WORK TO COMPLETE: Retype the data below verbatim; pictures do not belong in the copy.

(Collected data)
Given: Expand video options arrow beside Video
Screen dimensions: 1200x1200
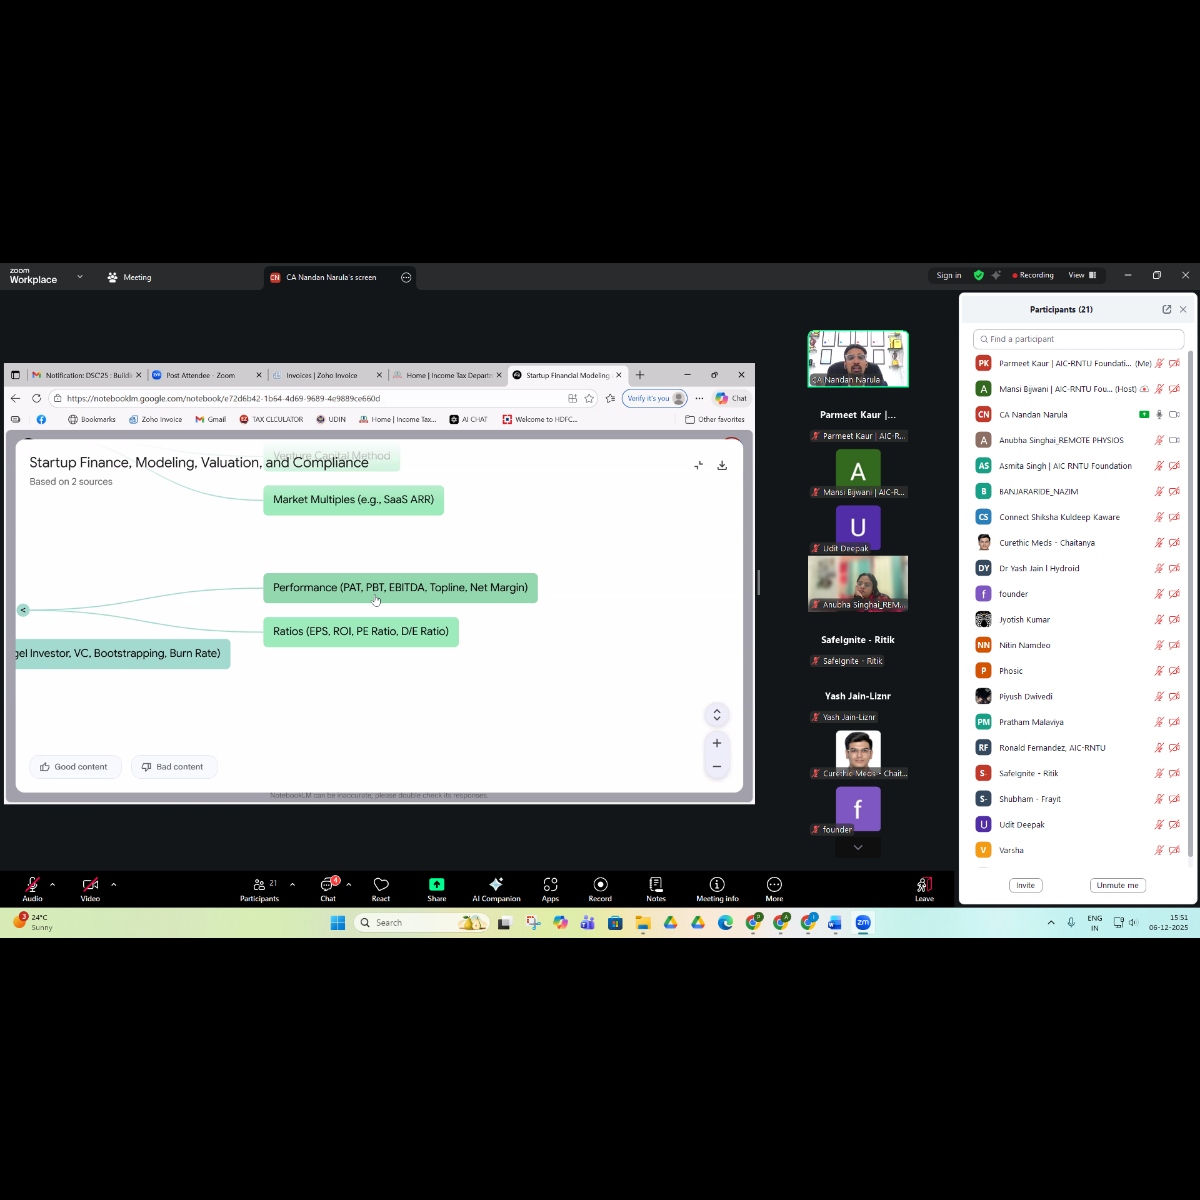Looking at the screenshot, I should click(113, 884).
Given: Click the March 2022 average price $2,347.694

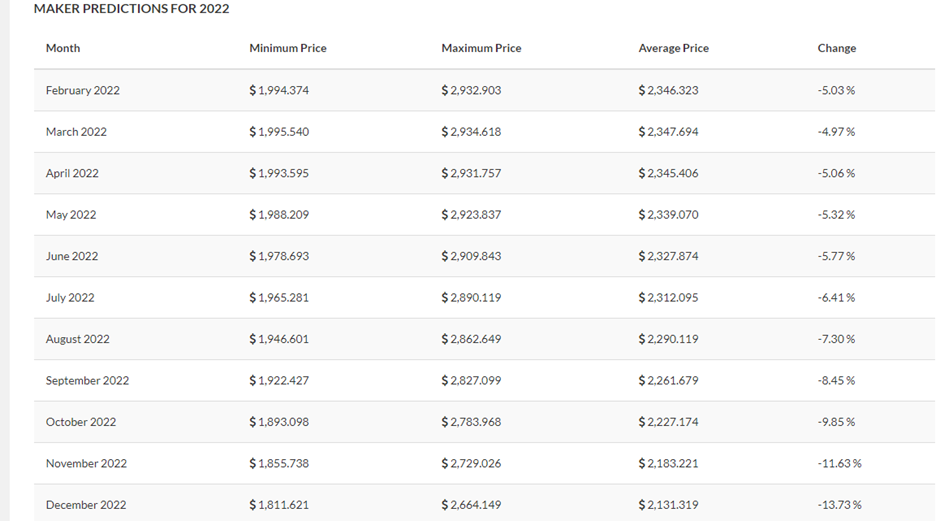Looking at the screenshot, I should click(668, 132).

YOUR SOLUTION:
Given: Expand video options arrow beside Video
Screen dimensions: 1200x1200
Looking at the screenshot, I should click(113, 884).
Given: Click the March 2022 average price $2,347.694

Looking at the screenshot, I should click(668, 132).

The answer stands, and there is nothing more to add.